Task to complete:
Pictures are to be left out, and only the lines from the one with "You are a GUI" through the last line of the listing below are to be repeated exactly.

----------------

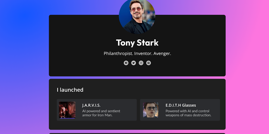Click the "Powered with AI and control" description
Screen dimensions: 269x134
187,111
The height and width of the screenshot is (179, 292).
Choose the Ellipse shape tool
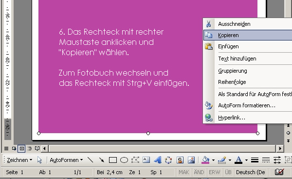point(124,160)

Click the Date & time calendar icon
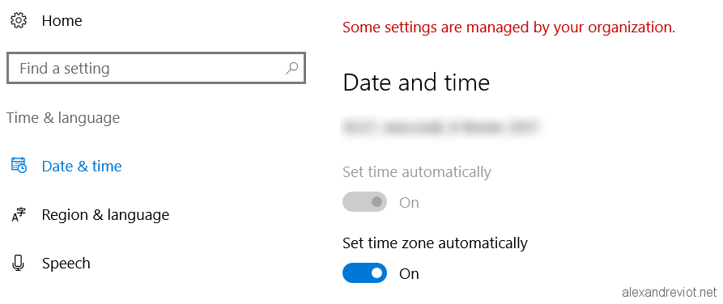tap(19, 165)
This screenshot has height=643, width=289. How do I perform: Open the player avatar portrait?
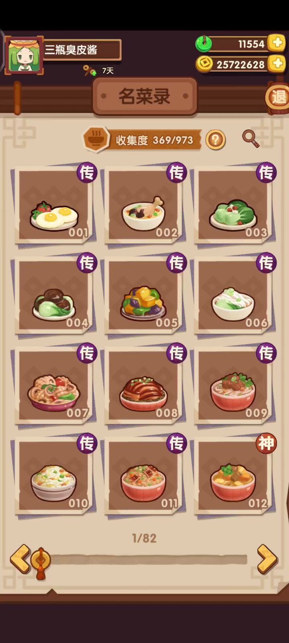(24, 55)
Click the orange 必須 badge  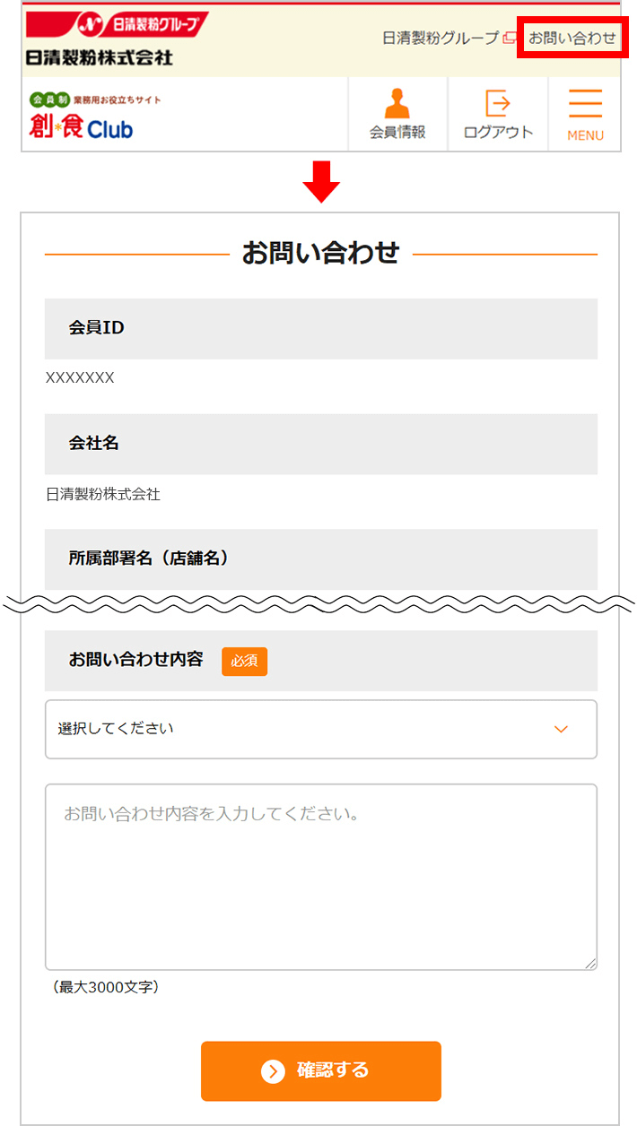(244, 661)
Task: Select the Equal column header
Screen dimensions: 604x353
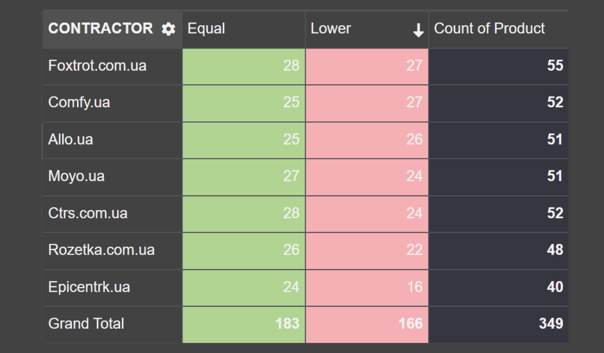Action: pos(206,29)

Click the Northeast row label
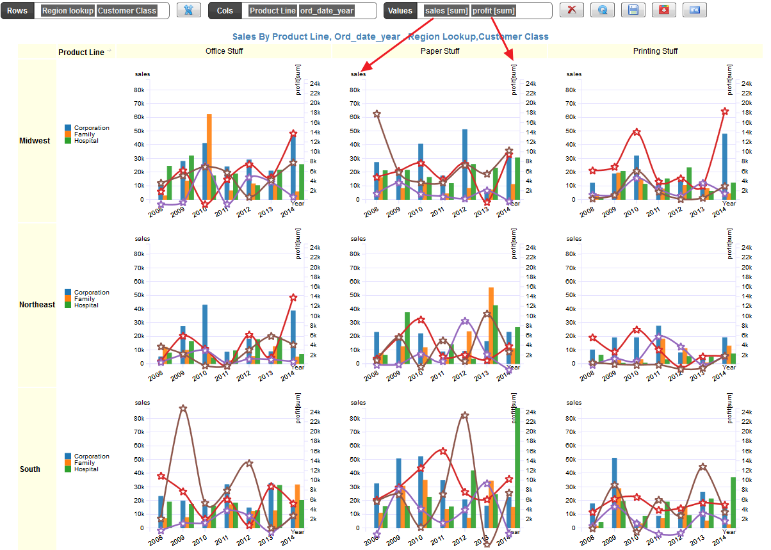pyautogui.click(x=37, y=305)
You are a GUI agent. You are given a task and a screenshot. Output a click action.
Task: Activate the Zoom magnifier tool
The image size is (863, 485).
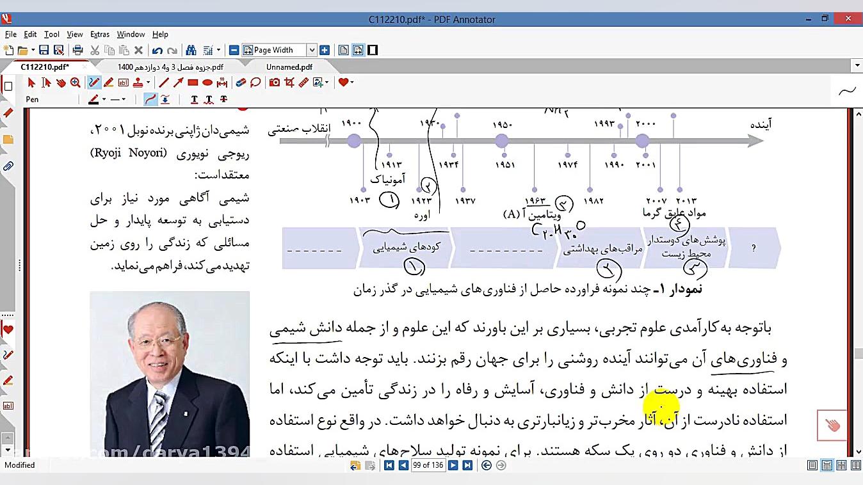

----------------

Written answer:
You are a GUI agent. You are given a task and a screenshot. Output a click action.
Task: Activate the Zoom magnifier tool
The image size is (863, 485).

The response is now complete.